My main point is that "void SequencedCollection.addFirst(e)" is inconsistent with
Collections' design. clear() is, well, clear(). replaceAll() seems to be an
exception (a lone exception?).
So I don't think the boolean return value from add/offer is really buying you all
that much.
When I put together a class based on a Collection, I like to follow the general
design pattern. Not sure if/when I may have used the "return change" when using a
collection. But when sub-classing a collection, since everything does it, so do I;
I'll return change in any additional methods I might add. Consistent, least surprise...
* With LinkedHashSet, seems like listIterator is missing. Rather than
making that part of SequencedCollection, maybe an "interface
ListIterable { ListIterator listIterator(int index); }". In addition
to modification, bi-directional might also be optional, to support
it's use with list equals.
ListIterator has indexes and so it's pretty much tied to List. Maybe what you're
missing from LinkedHashSet
I want to be able to do List.equals(SequencedCollection) and vice versa (in
particular with LinkedHashSet). In the list equals() implementations I've looked at,
they all use two ListIterator to do the compare; only forward iteration. For
equals(), I think can wrap the SequencedCollection iterator in a forward,
uni-directional listIterator, a little messy, and use that for equals(); support
from the infrastructure would be nice. Which is where the idea of "ListIterator
Collections.listIterator(iterator, index)" in the other email comes from.

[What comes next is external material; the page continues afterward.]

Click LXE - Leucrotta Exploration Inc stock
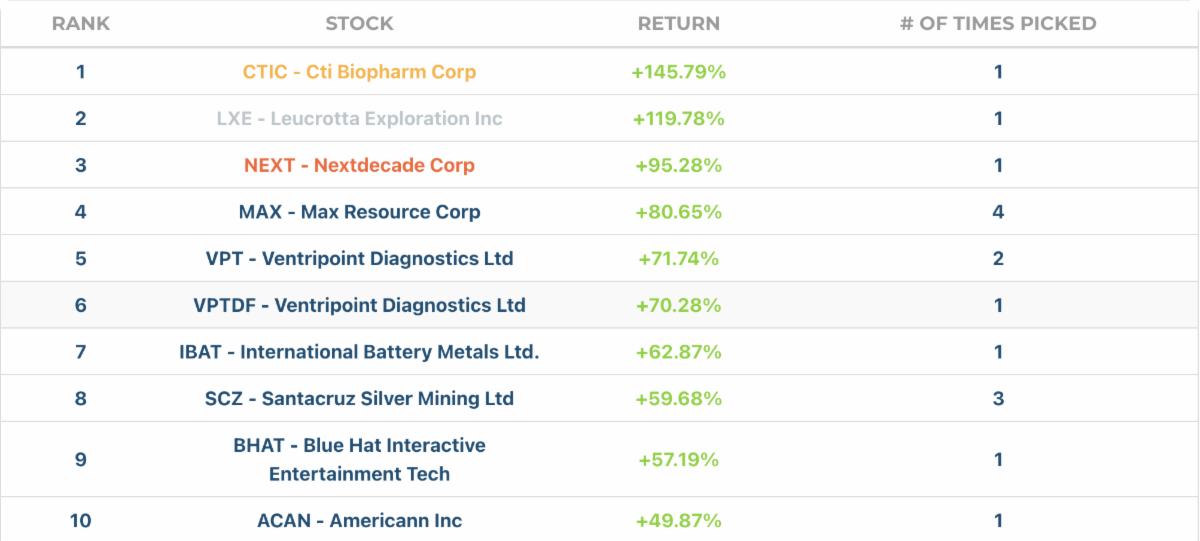This screenshot has width=1200, height=541. (359, 119)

Some daydreaming: For equals(), indexes don't matter except for initialization. And
as far as "index ... tied to list", if SequencedCollection had a listIterator, I
think I could form sub-sequence from that, with only forward iteration. But
sub-SequencedCollection is a different topic. My usage requirement now is for equals().
Lists may include index, but they don't really depend on it unless they're
RandomAccess; consider LinkedList. I don't see how indexes have a bearing on this
discussion; in a listIterator the index is contained/maintained in the iterator.
is the ability to insert or reposition an element somewhere in the middle? This is
certainly a valid use case, but it's quite rare, and I'm not sure I'd want to
support it using an Iterator style mechanism anyway.
Surveying the usages of ListIterator,
The implicit use by equals() is missing.
I found that it's mainly used for iteration in reverse, and secondarily for
replacing all the elements of a List (somewhat supplanted by replaceAll). We did
run into one case where ListIterator was used to edit items within a list but it
turned out to be INCREDIBLY clumsy to use. So if we want to support that (fairly
rare) use case, I wouldn't start with a ListIterator or some variant with indexes
removed. I'd also want to see use cases before considering adding new mechanisms.